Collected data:
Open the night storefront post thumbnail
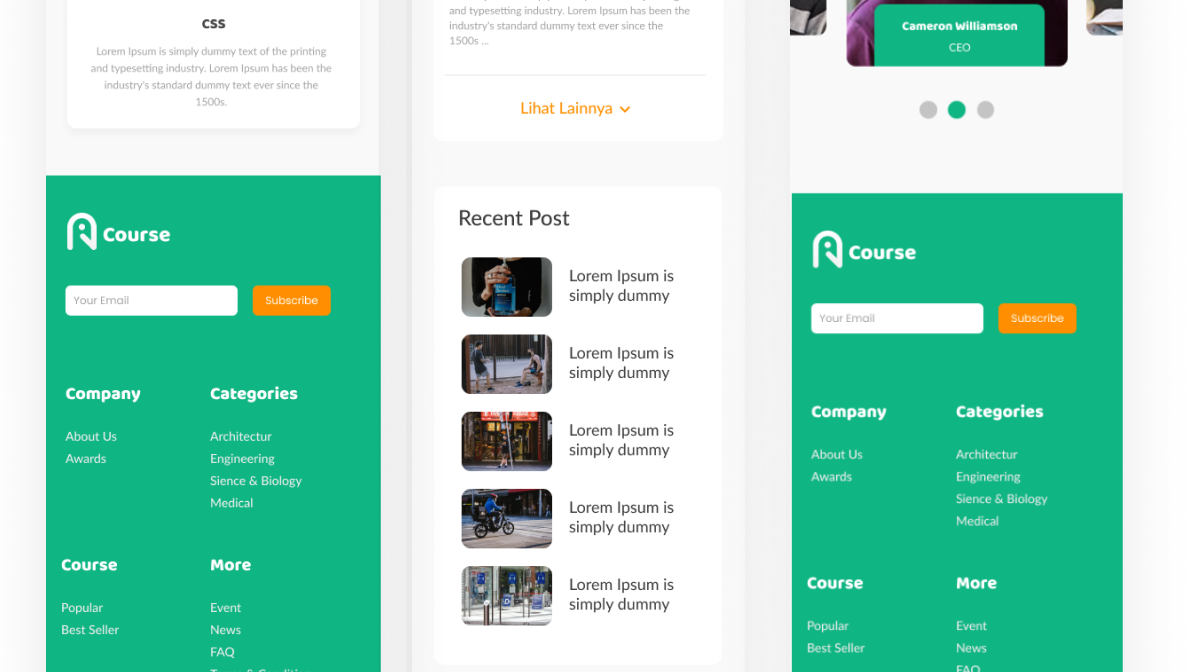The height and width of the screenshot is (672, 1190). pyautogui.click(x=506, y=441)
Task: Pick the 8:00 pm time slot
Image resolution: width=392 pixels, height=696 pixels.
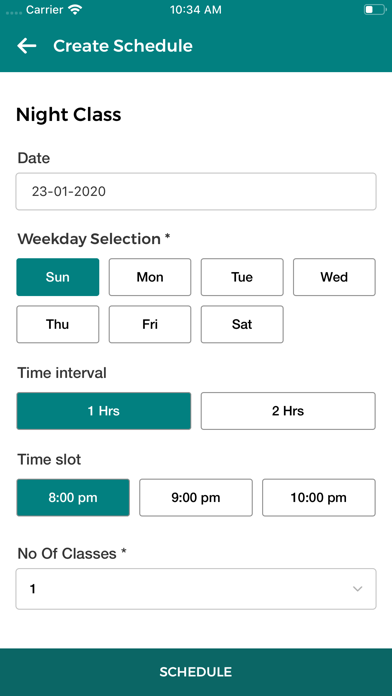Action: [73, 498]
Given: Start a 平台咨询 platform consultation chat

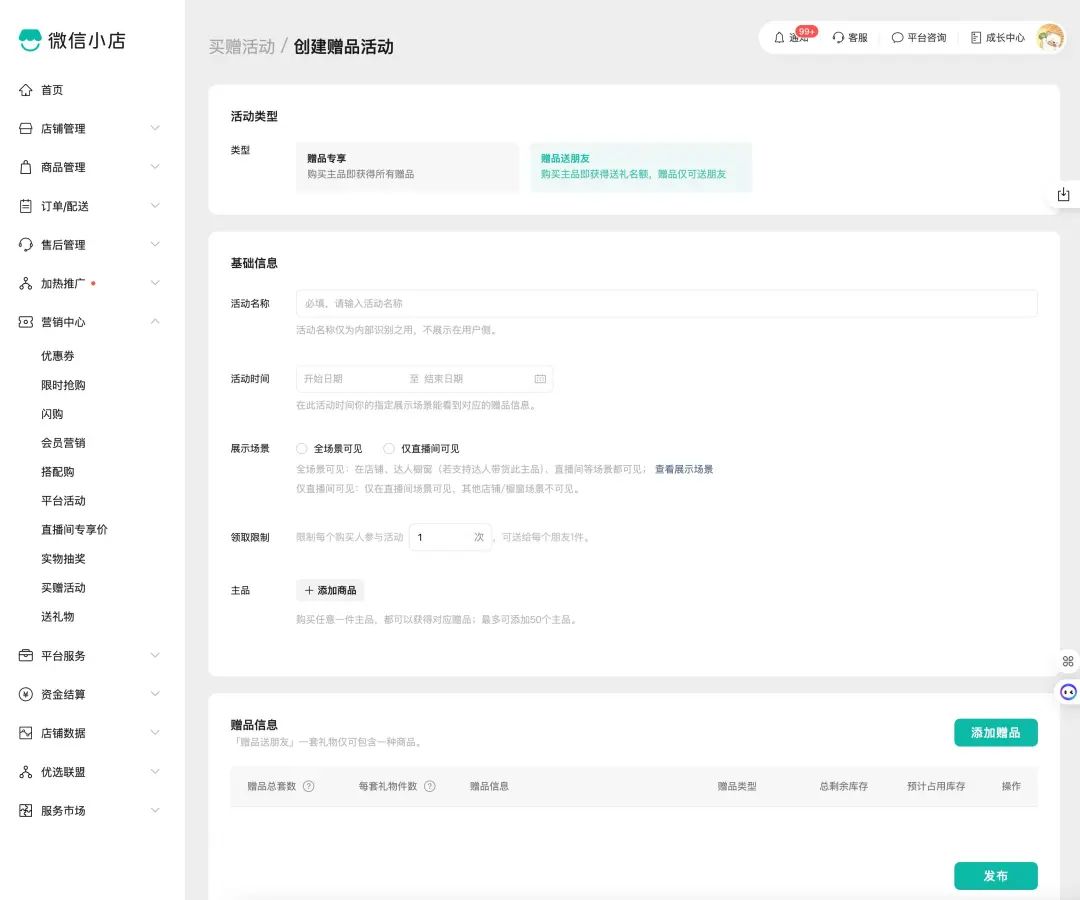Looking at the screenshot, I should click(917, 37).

▶ DESCRIPTION OF THE TASK: Your answer should be a precise transcript of the entries, minus the pictures.

▶ EXERCISE RESPONSE:
Open the night storefront post thumbnail
The height and width of the screenshot is (672, 1190). pyautogui.click(x=506, y=441)
Task: Pick the 8:00 pm time slot
Image resolution: width=392 pixels, height=696 pixels.
Action: [73, 498]
Given: Start a 平台咨询 platform consultation chat

Looking at the screenshot, I should click(917, 37).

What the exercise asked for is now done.